Apparently this causes problems when adding new implicit type parameter bounds and implicit trait supertraits (like Move
and DynSized
). In particular the following code reduced from the spectral
crate will fail to compile:
use std::fmt::Debug;
trait DescriptiveSpec<'r> {}
impl<'r, T> DescriptiveSpec<'r> for &'r T {}
fn from_spec<'r, T: DescriptiveSpec<'r>>(spec: &'r T) {}
fn matching_contains<'s, T: 's, I>(a: &mut &'s I) where &'s I: Debug {
from_spec(a);
}
fn main() {}
Adding an explicit bound to an implementation can apparently make the implementation less general, even when the explicit bound is equivalent to an implied WF bound. This goes against my intuition for implied bounds. Is it
Another similar case that fails to compile:
trait SomeTrait<'a> {}
fn foo<'a, 'b, T: SomeTrait<'a> + SomeTrait<'b>>() {}
Compiling playground v0.0.1 (/playground)
error[E0283]: type annotations needed: cannot satisfy `T: SomeTrait<'a>`
--> src/lib.rs:3:19
|
3 | fn foo<'a, 'b, T: SomeTrait<'a> + SomeTrait<'b>>() {}
| ^^^^^^^^^^^^^
|
note: multiple `impl`s or `where` clauses satisfying `T: SomeTrait<'a>` found
--> src/lib.rs:3:19
|
3 | fn foo<'a, 'b, T: SomeTrait<'a> + SomeTrait<'b>>() {}
| ^^^^^^^^^^^^^ ^^^^^^^^^^^^^
For more information about this error, try `rustc --explain E0283`.

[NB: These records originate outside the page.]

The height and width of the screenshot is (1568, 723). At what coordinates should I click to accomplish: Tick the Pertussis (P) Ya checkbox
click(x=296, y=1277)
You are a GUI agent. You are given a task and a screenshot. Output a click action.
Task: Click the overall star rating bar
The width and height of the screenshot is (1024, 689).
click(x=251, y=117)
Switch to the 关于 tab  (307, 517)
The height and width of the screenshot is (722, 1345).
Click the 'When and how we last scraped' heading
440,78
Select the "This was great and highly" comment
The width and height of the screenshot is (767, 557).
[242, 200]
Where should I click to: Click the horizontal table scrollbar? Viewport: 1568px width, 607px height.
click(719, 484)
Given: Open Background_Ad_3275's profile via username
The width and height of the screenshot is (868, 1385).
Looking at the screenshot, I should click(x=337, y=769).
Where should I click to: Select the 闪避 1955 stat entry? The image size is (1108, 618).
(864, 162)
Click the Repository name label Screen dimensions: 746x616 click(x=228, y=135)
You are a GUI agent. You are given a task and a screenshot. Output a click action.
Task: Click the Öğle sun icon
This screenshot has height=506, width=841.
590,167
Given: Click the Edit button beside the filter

error: could not compile `playground` (lib) due to 1 previous error
Not sure why I didn't see this coming. Until now, the treatment of regions in trait matching has intentionally ignored lifetimes (in the sense of, it did not consider lifetime constraints when deciding what impl to apply -- once an impl is selected, the constraints that appear on it naturally are enforced). The reason for this is that lifetime inference is a second pass that uses a much more flexible constraint-graph solving algorithm, in contrast to the bulk of type inference which uses something much closer to unification. A side-effect of this is that you cannot easily get a "yes or no" answer to the question "does
'x : 'y
hold?" One must see wait until all the constraints have been gathered to know.However, this leads to problems when you have multiple predicates in the environment that reference lifetimes. This is easy to see in the following example, but one does not need where clauses to get into this situation:
this winds up failing to compile because it can't really distinguish the two predicates here, since they are identical but for the specific lifetimes involved. This doesn't arise much in practice because it's unusual to have two requirements like that, usually you either have a more universal requirement (e.g.,
for<'a> &'a T : Foo
), or just one particular lifetime you are interested in. I observed this problem however when experimenting with implied bounds, because it is common for multiple indistinguishable bounds of this kind to be generated as part of that proposal.I'm not really sure how best to solve this at the moment.